From February 5, 2020 to March 5, 2020, a total of 50 patients with severe COVID-19 admitted to the Department of Respiratory and Critical Care Medicine of the First People's Hospital of Jiangxia District, Wuhan, China were enrolled in the trial after approval by the ethics committees. All patients were confirmed as COVID-19 positive by either a reversetranscriptase-polymerase-chain-reaction (RT-PCR) assay or clinical diagnosis according to the Guidelines for the Prevention, Diagnosis, and Treatment of Pneumonia Caused by COVID-19 (version 5) issued by the National Health Commission of the People's Republic of China [24] . Patients meeting any of the following diagnostic criteria were considered as severe patients: respiratory rate (RR) ≥ 30 bpm in calm state, pulse oxygen saturation (SpO 2 ) ≤ 93% while breathing ambient air in resting state, oxygenation index (a ratio of the arterial partial pressure of oxygen to the fraction of inspiration oxygen, PaO 2 /FiO 2 ) ≤ 300 mmHg, or respiratory failure (PaO 2 ≤ 60 mmHg with or without carbon dioxide retention under standard conditions).

Main exclusion criteria included age < 18 years old, pregnancy, history of arrhythmia, chronic respiratory failure caused by other diseases such as heart failure, thoracic deformity, structural lung disease, hemodynamic instability, severe immunodeficiency, recent use of immunosuppressants, allergies, estimated survival time < 3 days, withdrawal from research or return visits. Severe COVID-19 patients admitted to the hospital mainly presented with hypoxemia, and very few were hemodynamically instable. Hemodynamic instability in patients with end-stage COVID-19 is mostly caused by factors such as high-dose sedation, muscle relaxation, and high-strength mechanical ventilation etc. Good stability of the blood pressure of the enrolled patients was observed in this study. Survival time was estimated by two experienced clinicians. Patients with persistent severe hypoxemia that was difficult to correct, recurring malignant arrhythmia, coma, severe gastrointestinal dysfunction, and uncontrollable gastrointestinal bleeding were excluded to avoid difficulty in the observation of drug efficacy. Written informed consent was obtained from all patients or their legal representatives. The trial was registered at ChiCTR.org.cn (registration number: ChiCTR2000030704) and conducted in accordance with the principles of the Declaration of Helsinki and the Good Clinical Practice guidelines of the International Conference on Harmonisation.

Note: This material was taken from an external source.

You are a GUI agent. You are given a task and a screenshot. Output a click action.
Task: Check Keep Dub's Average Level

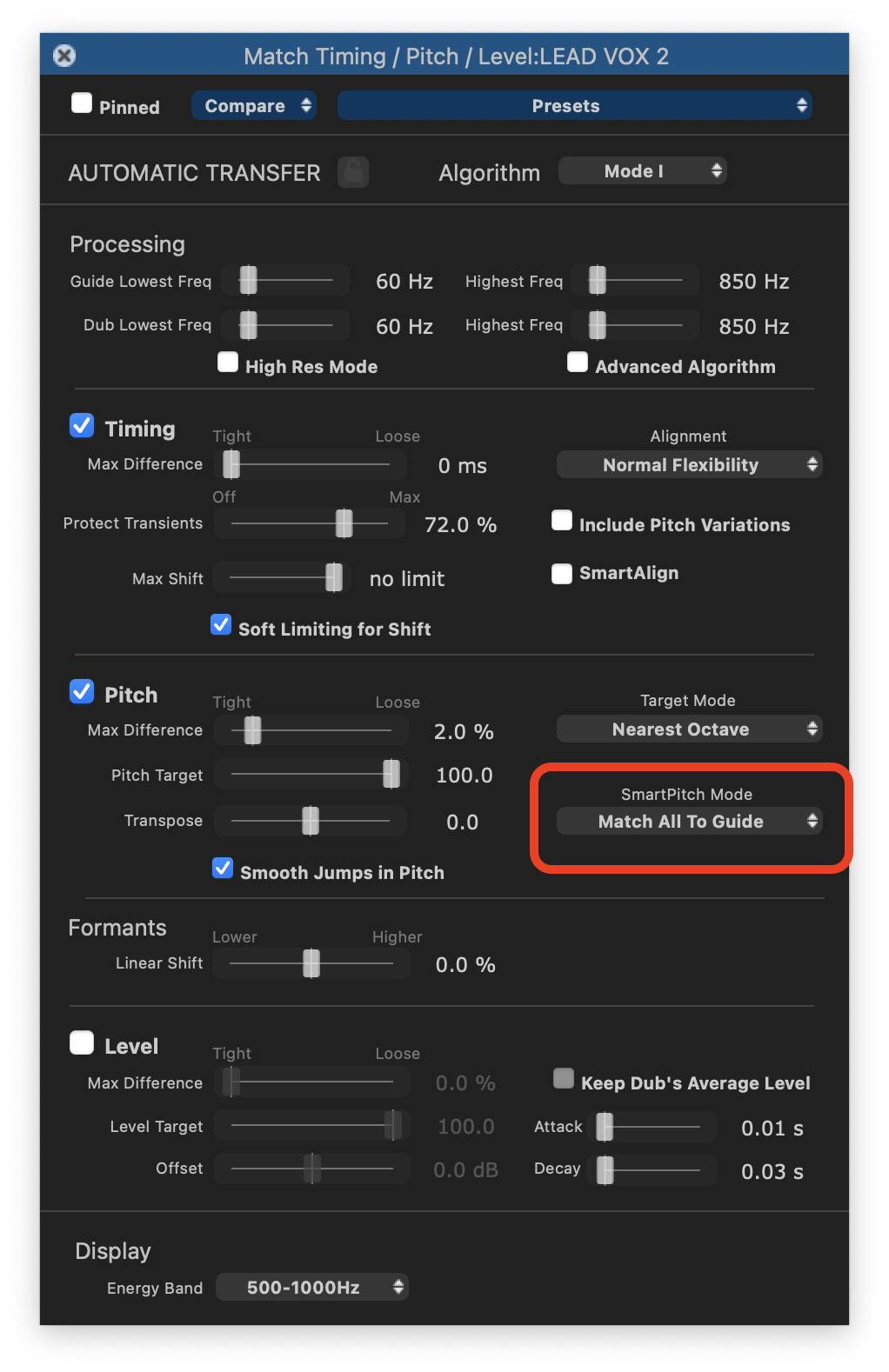tap(563, 1077)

Using a random-numbers table, the enrolled patients were randomly assigned in a 1:1 ratio to receive general treatment (the control group) and general treatment plus Cinobufacini injection (20 mL/day, containing about 60 g dry extract of Cinobufacini, produced by Jiangsu Pujin Pharmaceutical Co., Ltd., Nanjing, China. Batch number: 191002, SFDA approval number: Z32020694). General treatment includes, as necessary, empirical antiviral therapy with peramivir, arbidol and interferon , -globulin, supplemental oxygen and standard glucocorticoid therapy, nutritional support, etc (Supplementary Table S1 ). Besides general treatment, the treatment group was also given Cinobufacini injection (20 mL formulated into 250 mL 0.9% physiological saline) intravenously at a rate of 125 mL/h every day, while the control group was given 250 mL 0.9% physiological saline. According to the instructions of Cinobu- 

Baseline characteristics include gender, age, body mass index (BMI), time from onset to treatment, basic diseases, and vital signs including body temperature, RR, heart rate, and SpO 2 etc. at the time of enrollment.

Primary outcomes include PaO 2 /FiO 2 and ROX index (ROX = SpO 2 /(FiO 2 * RR)). Secondary outcomes include the white blood cell (WBC) count, peripheral blood mononuclear lymphocyte (PBML) count and respiratory support step-down time (RSST). The supporting intensity of the four respiratory supports of non-invasive mechanical ventilation, high-flow oxygen therapy, oxygen mask, and nasal cannula oxygen therapy, gradually weakens. Therefore, RSST is defined as the transition time from advanced respiratory support to low respiratory support after enrollment, or the time required for FiO 2 to decrease by 50%. The respiratory support transition was deemed successful for patients when their SpO 2 stayed above 94% and the increase of their respiratory rates was less than 20%.

Safety outcomes include liver function indicators of aspartate aminotransferase (AST), alanine aminotransferase (ALT) and total bilirubin (TB), kidney function indicator of creatinine (Cr), cardiac marker creative kinase isoenzyme MB (CK-MB), platelets (PLT) and adverse events such as systemic or local rash without other explanations, gastrointestinal symptoms such as nausea, vomiting, abdominal pain and diarrhea, new arrhythmia, etc. Adverse events were assessed according to the National Cancer Institute Common Terminology Criteria for Adverse Events, version 4.0.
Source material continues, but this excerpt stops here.